▶ [The problem]: If a line of the data below holds the word "picker", list it.

▶ [Provided data]:
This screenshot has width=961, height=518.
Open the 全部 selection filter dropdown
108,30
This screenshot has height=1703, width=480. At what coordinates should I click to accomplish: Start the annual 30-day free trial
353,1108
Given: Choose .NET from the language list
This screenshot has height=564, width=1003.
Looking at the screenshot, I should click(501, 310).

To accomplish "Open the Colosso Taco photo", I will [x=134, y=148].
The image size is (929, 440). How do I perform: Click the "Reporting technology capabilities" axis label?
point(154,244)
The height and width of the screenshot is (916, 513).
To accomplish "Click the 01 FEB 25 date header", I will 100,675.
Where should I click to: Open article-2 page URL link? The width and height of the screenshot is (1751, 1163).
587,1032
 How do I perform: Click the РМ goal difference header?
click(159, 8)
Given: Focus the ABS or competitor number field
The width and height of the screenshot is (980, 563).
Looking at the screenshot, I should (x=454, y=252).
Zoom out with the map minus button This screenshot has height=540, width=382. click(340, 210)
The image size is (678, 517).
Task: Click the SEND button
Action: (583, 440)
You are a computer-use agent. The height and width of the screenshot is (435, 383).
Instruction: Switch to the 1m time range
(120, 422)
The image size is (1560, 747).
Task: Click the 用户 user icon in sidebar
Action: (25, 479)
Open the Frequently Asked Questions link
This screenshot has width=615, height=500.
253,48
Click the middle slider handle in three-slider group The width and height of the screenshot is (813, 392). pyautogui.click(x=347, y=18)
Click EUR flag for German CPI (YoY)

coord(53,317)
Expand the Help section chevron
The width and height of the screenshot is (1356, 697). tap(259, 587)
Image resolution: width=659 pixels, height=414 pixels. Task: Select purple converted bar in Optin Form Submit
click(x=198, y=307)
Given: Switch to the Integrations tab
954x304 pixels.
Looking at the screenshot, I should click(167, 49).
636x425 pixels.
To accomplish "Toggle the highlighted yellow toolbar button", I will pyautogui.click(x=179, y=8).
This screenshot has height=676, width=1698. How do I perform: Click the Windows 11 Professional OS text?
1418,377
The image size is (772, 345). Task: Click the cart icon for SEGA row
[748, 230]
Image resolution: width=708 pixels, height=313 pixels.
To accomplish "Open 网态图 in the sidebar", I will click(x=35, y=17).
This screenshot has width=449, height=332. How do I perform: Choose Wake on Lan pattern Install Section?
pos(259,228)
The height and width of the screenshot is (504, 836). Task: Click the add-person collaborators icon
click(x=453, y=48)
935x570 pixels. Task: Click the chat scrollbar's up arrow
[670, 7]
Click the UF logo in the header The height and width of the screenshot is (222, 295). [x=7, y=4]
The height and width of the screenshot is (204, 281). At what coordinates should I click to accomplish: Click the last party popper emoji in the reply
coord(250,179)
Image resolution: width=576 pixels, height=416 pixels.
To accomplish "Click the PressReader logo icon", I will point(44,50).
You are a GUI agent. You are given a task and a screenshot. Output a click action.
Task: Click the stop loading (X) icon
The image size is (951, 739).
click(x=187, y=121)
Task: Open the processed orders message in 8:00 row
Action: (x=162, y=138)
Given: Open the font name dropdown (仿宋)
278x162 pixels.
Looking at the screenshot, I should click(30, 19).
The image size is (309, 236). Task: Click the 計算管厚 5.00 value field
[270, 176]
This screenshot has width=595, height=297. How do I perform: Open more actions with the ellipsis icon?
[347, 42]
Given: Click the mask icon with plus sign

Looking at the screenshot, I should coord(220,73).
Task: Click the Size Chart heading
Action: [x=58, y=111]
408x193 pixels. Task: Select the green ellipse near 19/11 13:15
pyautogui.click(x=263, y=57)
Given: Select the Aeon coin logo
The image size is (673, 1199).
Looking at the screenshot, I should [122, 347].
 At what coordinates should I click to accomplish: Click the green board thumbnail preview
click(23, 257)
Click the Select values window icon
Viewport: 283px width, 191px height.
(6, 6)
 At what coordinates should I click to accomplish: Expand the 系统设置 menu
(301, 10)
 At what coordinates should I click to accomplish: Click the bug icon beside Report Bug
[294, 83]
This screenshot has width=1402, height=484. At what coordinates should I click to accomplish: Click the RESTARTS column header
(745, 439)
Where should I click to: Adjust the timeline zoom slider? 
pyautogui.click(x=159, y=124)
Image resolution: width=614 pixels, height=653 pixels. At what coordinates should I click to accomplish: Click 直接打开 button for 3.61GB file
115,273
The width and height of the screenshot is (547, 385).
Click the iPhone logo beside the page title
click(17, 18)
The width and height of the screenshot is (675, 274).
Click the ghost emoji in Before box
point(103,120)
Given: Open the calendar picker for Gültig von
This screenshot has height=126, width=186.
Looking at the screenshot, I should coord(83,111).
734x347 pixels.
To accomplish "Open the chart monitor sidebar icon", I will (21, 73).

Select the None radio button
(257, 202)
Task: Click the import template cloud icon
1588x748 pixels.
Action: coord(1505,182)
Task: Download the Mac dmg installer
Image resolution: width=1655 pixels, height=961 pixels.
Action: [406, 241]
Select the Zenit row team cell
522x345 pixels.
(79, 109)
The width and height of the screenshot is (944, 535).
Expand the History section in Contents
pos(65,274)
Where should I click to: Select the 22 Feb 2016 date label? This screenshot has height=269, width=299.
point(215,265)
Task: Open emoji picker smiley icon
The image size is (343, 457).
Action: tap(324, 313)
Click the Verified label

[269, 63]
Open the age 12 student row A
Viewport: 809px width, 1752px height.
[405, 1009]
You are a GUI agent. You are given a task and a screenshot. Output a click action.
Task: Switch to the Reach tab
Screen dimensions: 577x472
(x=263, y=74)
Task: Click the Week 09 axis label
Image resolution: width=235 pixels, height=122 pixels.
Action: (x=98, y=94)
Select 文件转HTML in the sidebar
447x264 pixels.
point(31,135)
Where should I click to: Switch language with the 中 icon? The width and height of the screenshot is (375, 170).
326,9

▶ [Answer section]:
Given: Open the calendar picker for Gültig von
Task: Open emoji picker smiley icon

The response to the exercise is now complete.